List, Stack, and Queues (Chapter 3)

Goals:

1. Introduce the concept of Abstract Data Type (ADT).
2. Define list (ADT) and discuss several implementations of lists.
3. Define stack (ADT), its implementation and use.
4. Define queue and deque (ADT), its implementation and use.

Modularization of Programs:

Discuss the concept of breaking down a program into modules. (i.e. functions) Each module devoted to a single task. No module should be more than a page in length.

Reasons for this approach:

1. Program easy to read.
2. Program easy to debug.
3. More than one person can work on it.
4. Easy to maintain. (80% of all programming maintenance. Maintenance is not as trivial as it sounds)
5. Allows the creation of libraries.

Note that classes provide a higher degree of modularization. Much bigger brush strokes with classes.

Discuss evils of global variables, goto, etc.

Abstract Data Types:

An Abstract Data Type (ADT) is a mathematical abstraction. It consists of the definition of a data structure and a set of operations. There is no description of implementation in an ADT. Why have ADT? For the sake of having well-defined data structures. ADT also provide a framework from which general programming elements may be created. Discuss STL. It also provides a basis for mathematical analysis of the various data structures.

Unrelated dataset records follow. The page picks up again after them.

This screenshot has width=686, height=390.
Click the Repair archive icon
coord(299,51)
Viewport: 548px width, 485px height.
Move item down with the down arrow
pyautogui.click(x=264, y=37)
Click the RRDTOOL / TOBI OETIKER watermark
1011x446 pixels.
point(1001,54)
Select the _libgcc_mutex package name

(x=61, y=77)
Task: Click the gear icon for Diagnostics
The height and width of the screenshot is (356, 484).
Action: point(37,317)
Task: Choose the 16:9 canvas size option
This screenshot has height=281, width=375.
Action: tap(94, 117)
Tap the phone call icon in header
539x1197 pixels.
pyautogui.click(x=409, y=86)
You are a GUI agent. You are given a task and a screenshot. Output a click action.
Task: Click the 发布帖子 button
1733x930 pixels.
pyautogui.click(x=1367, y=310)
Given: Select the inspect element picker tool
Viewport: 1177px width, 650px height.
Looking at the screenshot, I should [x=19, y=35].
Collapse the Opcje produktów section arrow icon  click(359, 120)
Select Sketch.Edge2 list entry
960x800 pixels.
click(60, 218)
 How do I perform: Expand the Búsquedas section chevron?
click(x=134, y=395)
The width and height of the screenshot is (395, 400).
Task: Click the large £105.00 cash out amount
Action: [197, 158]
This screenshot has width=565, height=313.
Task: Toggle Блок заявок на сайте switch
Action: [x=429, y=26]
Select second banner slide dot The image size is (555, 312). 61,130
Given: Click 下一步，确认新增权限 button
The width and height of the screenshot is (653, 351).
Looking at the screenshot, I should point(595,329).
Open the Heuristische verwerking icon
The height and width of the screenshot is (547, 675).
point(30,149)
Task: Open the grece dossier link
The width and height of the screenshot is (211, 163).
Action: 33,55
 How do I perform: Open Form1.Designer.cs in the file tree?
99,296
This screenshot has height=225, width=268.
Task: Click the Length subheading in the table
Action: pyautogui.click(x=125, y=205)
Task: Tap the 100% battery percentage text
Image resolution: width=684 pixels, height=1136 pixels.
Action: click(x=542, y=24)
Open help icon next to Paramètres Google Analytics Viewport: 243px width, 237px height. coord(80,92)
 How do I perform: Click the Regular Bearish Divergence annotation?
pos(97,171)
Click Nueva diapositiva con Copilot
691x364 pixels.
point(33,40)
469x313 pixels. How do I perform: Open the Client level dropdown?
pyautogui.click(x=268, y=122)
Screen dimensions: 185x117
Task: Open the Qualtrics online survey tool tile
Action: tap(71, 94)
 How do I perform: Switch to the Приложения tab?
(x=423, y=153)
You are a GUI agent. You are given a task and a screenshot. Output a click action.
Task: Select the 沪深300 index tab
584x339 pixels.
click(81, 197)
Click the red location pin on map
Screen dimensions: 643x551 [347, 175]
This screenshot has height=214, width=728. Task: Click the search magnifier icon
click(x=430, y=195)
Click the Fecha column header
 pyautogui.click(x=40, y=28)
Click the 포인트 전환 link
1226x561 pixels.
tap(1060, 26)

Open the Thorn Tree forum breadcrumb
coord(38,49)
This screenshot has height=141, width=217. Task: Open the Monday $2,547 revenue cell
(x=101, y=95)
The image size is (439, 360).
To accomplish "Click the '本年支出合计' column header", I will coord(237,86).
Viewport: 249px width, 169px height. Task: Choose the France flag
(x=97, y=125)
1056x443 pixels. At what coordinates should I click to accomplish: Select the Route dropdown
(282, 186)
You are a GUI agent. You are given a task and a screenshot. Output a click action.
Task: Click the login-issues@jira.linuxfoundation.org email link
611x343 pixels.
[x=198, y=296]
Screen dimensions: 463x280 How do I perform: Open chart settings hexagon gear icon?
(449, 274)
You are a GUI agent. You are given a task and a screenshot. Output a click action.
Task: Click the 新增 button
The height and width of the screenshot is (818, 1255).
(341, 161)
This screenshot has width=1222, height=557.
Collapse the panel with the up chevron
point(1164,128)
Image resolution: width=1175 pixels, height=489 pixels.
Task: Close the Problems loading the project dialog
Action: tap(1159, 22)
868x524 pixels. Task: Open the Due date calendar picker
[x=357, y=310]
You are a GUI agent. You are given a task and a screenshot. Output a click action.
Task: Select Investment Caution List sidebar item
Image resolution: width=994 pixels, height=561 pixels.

Note: even though an ADT is independent from its implementation, it is clear that its implementation should be done with a class. Why?

Think of how algebra abstracts basic mathematics

The List ADT

The general form of a list is:

A₁, A₂ , A₃ , . . . ,A_N

This is a list of size N. A list of size 0 is called an empty list.

Definition: For legal subscripts A_i precedes A_i+1 and A_i+1follows A_i.

The position of A_i is i.

Operations on a list.

PrintList, MakeEmpty, Find (returns the position of the first occurrence of a key), Insert (inserts a key at a given position.), Delete (deletes a key from a given position), FindKth (returns the element at a specified position.), SizeList. Could add more. See text.

Implementations of lists.

Implementation of lists using a simple array. (Often called a linear list or a dense list.) Discuss how each of the functions are implemented and their big O values. We will write code later. We will show how data at a given array index is accessed.
Implementation of lists using linked lists. Mention that the elements of a linked list are called cells or nodes. Again discuss how each function is implemented and their big O values.

Example implementation

Create a class to implement lists using arrays. We will use an array of doubles.

It would be good to have a general solution. But, with what you know right now, this cannot be done. When you know templates, it will be trivial to turn our solution in to one that works for a variety of data types.

Note: C++ classes are a lot better for this example than using functions. So. this is what we will use. We will first talk through the functions without coding and then we will look at the code that I have written.

The solution is in the following files ArrayList.h, ArrayList.cpp, testList.cpp

Notes on example

As is tradition in C++, the class declaration is put in a .h file of the same name. This is necessary so it can be included in any .cpp files that use it.
The class implementations are in a .cpp file with the same name as the class.
We never build software without testing it. That is why we have the testList.cpp file. This file contains a main program which is used to exercise the class.
We are using an approach similar to lab2. Namely, we are using new to allocate space for the array. If the array gets full, we increase its size by allocating more space. So that we can see the algorithm work, we just increase the array by 2 positions each time we run out of space. More typically, we would double the size.
All the operations that are part of the ADT are implemented in the class.
Because we might have to expand the size of the array in a number of place, we have a function to do this.

Lab4

Finish the implementation of the ArrayList class by creating the definition of the FindKth and Delete member functions. and enhance the implementation of the list by implementing and testing the following function:

int Replace( double a, double b );

The function will replace all the occurrences of a by b in the list x.

Please look at the various functions presented in the text.